Atmospheric Chemistry and Physics (Feb 2019)
Kinetic mass-transfer calculation of water isotope fractionation due to cloud microphysics in a regional meteorological model
Abstract
In conventional atmospheric models, isotope exchange between liquid, gas, and solid phases is usually assumed to be in equilibrium, and the highly kinetic phase transformation processes inferred in clouds are yet to be fully investigated. In this study, a two-moment microphysical scheme in the National Center for Atmospheric Research (NCAR) Weather Research and Forecasting (WRF) model was modified to allow kinetic calculation of isotope fractionation due to various cloud microphysical phase-change processes. A case of a moving cold front is selected for quantifying the effect of different factors controlling isotopic composition, including water vapor sources, atmospheric transport, phase transition pathways of water in clouds, and kinetic-versus-equilibrium mass transfer.

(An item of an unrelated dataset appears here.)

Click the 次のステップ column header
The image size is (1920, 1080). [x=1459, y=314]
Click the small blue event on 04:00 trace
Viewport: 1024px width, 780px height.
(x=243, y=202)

A base-run simulation was able to reproduce the ∼ 50 ‰ decrease in δD that was observed during the frontal passage. Sensitivity tests suggest that all the above factors contributed significantly to the variations in isotope composition. The thermal equilibrium assumption commonly used in earlier studies may cause an overestimate of mean vapor-phase δD by 11 ‰, and the maximum difference can be more than 20 ‰. Using initial vertical distribution and lower boundary conditions of water stable isotopes from satellite data is critical to obtain successful isotope simulations, without which the δD in water vapor can be off by about 34 ‰ and 28 ‰, respectively. Without microphysical fractionation, the δD in water vapor can be off by about 25 ‰.